A Bounce Back In Time
The clocks go back this weekend so we too are going back in time to explore the changes in architecture across Northern Ireland.
Using examples of houses for sale on PropertyPal, we see how architecture styles of the past commonly experience revival. From the Tudor era right through to contemporary architecture, we have witnessed house characteristics change, evolve and modernise. House design commonly comes around 360 – with current styles resembling what has gone before.
The Tudor period between 1485 – 1603 was popular for decorative half-timbering, steeply pitched roofs and elaborate masonry chimneys. Many of the revival examples are dominated visually with half-timbering, pitched roofs, rounded entryways and window openings. Other variants include the English cottage.
Gothic architecture originated in the 1740’s in England. It is the most familiar form of architecture seen in castles, cathedrals, abbeys and churches. During this time, design became more sculptured with ribbed vaulting, flying buttresses and pointed arches.
Georgian architecture is the style which dominated from 1714 -1830. Symmetry and multi-pane sash windows were the key characteristics. It’s the country house standing alone in its own landscaped garden. Architecture was about proportion, balance and grandeur. Window style is the main element which distinguishes the classical elements of Georgian architecture – that retains its popularity today.
Victorian style architecture refers to the reign of Queen Victoria (1837-1901). Homes were characterised as narrow and tall with towers and turrets and French windows. Inside – these homes were bursting with accessories and luxury fabrics.
Edwardian Architecture was prominent between 1901-1910 and characterised by larger spaces and lighter colours. It removed the clutter of the Victorian era, opened up the home and was regarded as a breath of fresh air.

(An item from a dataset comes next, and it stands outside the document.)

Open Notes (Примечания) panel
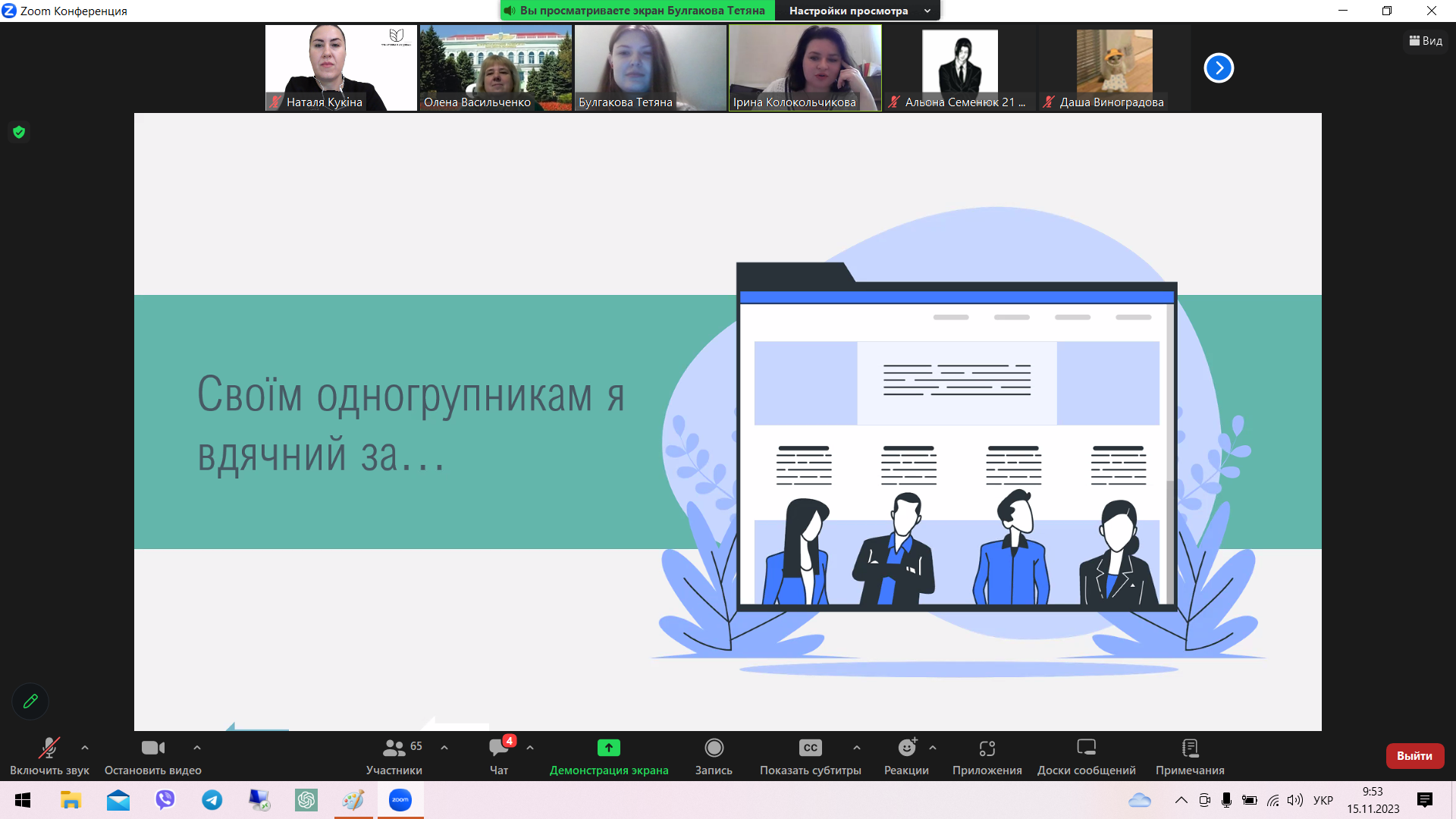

Modern Architecture commenced in the first half of the 20th Century, becoming dominant after the Second World War. It is characterised by clean lines, simplicity and geometric forms. Architects started experimenting more with materials including reinforced concrete, glass, steel, chrome and cladding options.
Then came along contemporary architecture – which has signalled a major shift towards eco minimalism and the emergence of the ‘smart home.’ Attention is now given to utilising more meaningful, environmentally friendly materials teamed with digitalisation and expression of individuality.